» **RECORDS FOR PROCESSING**:
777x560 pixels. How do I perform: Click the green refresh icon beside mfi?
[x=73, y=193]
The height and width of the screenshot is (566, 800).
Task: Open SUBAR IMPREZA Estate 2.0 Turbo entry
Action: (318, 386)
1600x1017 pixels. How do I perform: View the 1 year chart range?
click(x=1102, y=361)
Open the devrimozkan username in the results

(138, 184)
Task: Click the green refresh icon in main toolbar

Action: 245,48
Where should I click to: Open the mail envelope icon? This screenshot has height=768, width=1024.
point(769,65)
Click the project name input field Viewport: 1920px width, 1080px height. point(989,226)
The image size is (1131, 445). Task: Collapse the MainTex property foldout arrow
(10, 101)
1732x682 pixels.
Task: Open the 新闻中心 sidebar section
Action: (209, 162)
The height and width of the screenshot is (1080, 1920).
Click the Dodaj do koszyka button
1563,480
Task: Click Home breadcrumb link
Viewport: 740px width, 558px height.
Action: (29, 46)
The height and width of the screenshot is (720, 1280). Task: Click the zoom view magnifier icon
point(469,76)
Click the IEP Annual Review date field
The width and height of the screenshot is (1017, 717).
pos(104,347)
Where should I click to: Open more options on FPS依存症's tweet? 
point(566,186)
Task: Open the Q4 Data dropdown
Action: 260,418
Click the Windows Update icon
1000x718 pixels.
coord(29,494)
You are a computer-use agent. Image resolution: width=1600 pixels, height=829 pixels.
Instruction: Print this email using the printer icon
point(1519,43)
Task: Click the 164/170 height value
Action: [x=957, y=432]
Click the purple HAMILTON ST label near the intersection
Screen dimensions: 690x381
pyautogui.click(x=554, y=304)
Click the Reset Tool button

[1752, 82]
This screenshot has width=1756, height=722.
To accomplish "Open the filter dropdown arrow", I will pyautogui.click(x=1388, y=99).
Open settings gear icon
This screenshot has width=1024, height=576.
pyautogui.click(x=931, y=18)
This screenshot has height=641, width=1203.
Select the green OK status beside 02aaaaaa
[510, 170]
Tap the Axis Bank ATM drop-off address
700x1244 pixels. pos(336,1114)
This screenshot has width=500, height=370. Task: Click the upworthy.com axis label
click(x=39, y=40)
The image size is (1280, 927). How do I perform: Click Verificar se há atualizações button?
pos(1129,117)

» **WHAT YOU WILL DO**:
Could you transcribe all of the entries above line for line, with nothing changed?

» **RESPONSE BELOW**:
777x560 pixels. How do I perform: Click the green refresh icon beside mfi?
[x=73, y=193]
The height and width of the screenshot is (566, 800).
Task: Open SUBAR IMPREZA Estate 2.0 Turbo entry
Action: (318, 386)
1600x1017 pixels. How do I perform: View the 1 year chart range?
click(x=1102, y=361)
Open the devrimozkan username in the results

(138, 184)
Task: Click the green refresh icon in main toolbar

Action: 245,48
Where should I click to: Open the mail envelope icon? This screenshot has height=768, width=1024.
point(769,65)
Click the project name input field Viewport: 1920px width, 1080px height. point(989,226)
The image size is (1131, 445). Task: Collapse the MainTex property foldout arrow
(10, 101)
1732x682 pixels.
Task: Open the 新闻中心 sidebar section
Action: (209, 162)
The height and width of the screenshot is (1080, 1920).
Click the Dodaj do koszyka button
1563,480
Task: Click Home breadcrumb link
Viewport: 740px width, 558px height.
Action: (29, 46)
The height and width of the screenshot is (720, 1280). Task: Click the zoom view magnifier icon
point(469,76)
Click the IEP Annual Review date field
The width and height of the screenshot is (1017, 717).
pos(104,347)
Where should I click to: Open more options on FPS依存症's tweet? 
point(566,186)
Task: Open the Q4 Data dropdown
Action: 260,418
Click the Windows Update icon
1000x718 pixels.
coord(29,494)
You are a computer-use agent. Image resolution: width=1600 pixels, height=829 pixels.
Instruction: Print this email using the printer icon
point(1519,43)
Task: Click the 164/170 height value
Action: [x=957, y=432]
Click the purple HAMILTON ST label near the intersection
Screen dimensions: 690x381
pyautogui.click(x=554, y=304)
Click the Reset Tool button

[1752, 82]
This screenshot has width=1756, height=722.
To accomplish "Open the filter dropdown arrow", I will pyautogui.click(x=1388, y=99).
Open settings gear icon
This screenshot has width=1024, height=576.
pyautogui.click(x=931, y=18)
This screenshot has height=641, width=1203.
Select the green OK status beside 02aaaaaa
[510, 170]
Tap the Axis Bank ATM drop-off address
700x1244 pixels. pos(336,1114)
This screenshot has width=500, height=370. Task: Click the upworthy.com axis label
click(x=39, y=40)
The image size is (1280, 927). How do I perform: Click Verificar se há atualizações button?
pos(1129,117)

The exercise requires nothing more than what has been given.